After a comical aside between Acosta and Coates insisting this decision demanding Wade step down if Willis wants to continue was proof there’s no two-tiered justice system as some claim, Reid and Williams concluded the discussion by fretting “Trump...getting help” from the legal system will allow him to fill “people’s heads with misinformation, disinformation, facts that simply are not true” (click “expand”):

REID: I mean, Trump is getting help. It’s not just that there is a criminal mastermind sort of delaying everything. They’re getting help with judges, justices, and apparently prosecutors or whatever the heck happened last night. In New York with this evidence that just came out of nowhere. So the Justices of the Supreme Court, they, they could have resolved this issue of immunity months ago. They opted not to. They’re going to hear arguments. It’s not expect he’s going to win on the merits, but that’s helping him with delay. Again, even Judge Mcafee, the things that he said today, helping this strategy of undermining trust, but also delay. It took them awhile, right? He had time to do interviews. Probably could have done this a few days ago.

ACOSTA: Well, and the Justice Department —

REID: And also the prosecutors in New York. It’s not just them. They have a lot of help delaying this.

ACOSTA: — I mean, it’s not me saying it. A lot of legal experts have said the Justice Department took way too long —

WILLIAMS: Yeah.

ACOSTA: — to appoint a special prosecutor in Jack Smith, do the documents case to go after the January 6 case. Elliot, any final thoughts?

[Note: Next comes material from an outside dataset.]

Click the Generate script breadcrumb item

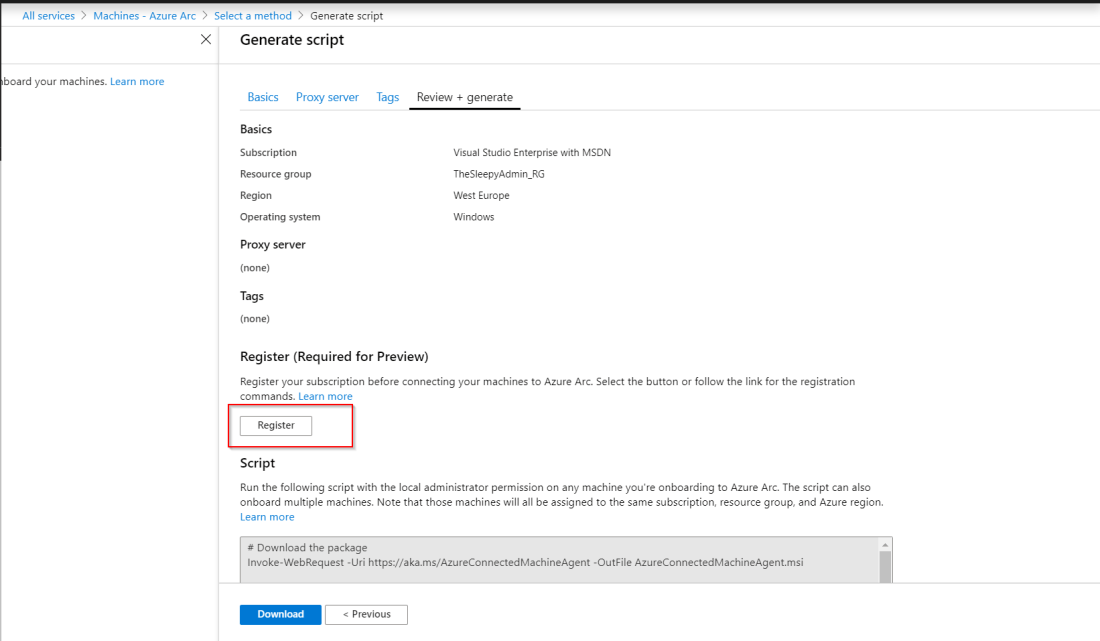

WILLIAMS: No, just my final thought is, I think — I — and I’m just going to sort of repeat the point. I think the great tragedy in all of this is that whenever any of these matters go to trial, you’re going to have to find 12 people who can sit fairly in judgment and the process of tainting a jury pool, getting in people’s heads with misinformation, disinformation, facts that simply are not true about cases can be a many years long process and like your point, Jim, the former President has played the system like a fiddle and gotten in people’s heads. And will in this case too, making it very hard to find 12 or 14, with alternates, Americans who can sit in judgment of his actual conduct and not have all this nonsense and lies and untruth —

ACOSTA: Yeah.

WILLIAMS: — kicking around in their heads. You know, as he saw, frankly from the text messages, Kirsten got, it’s already starting and they’re doing it again.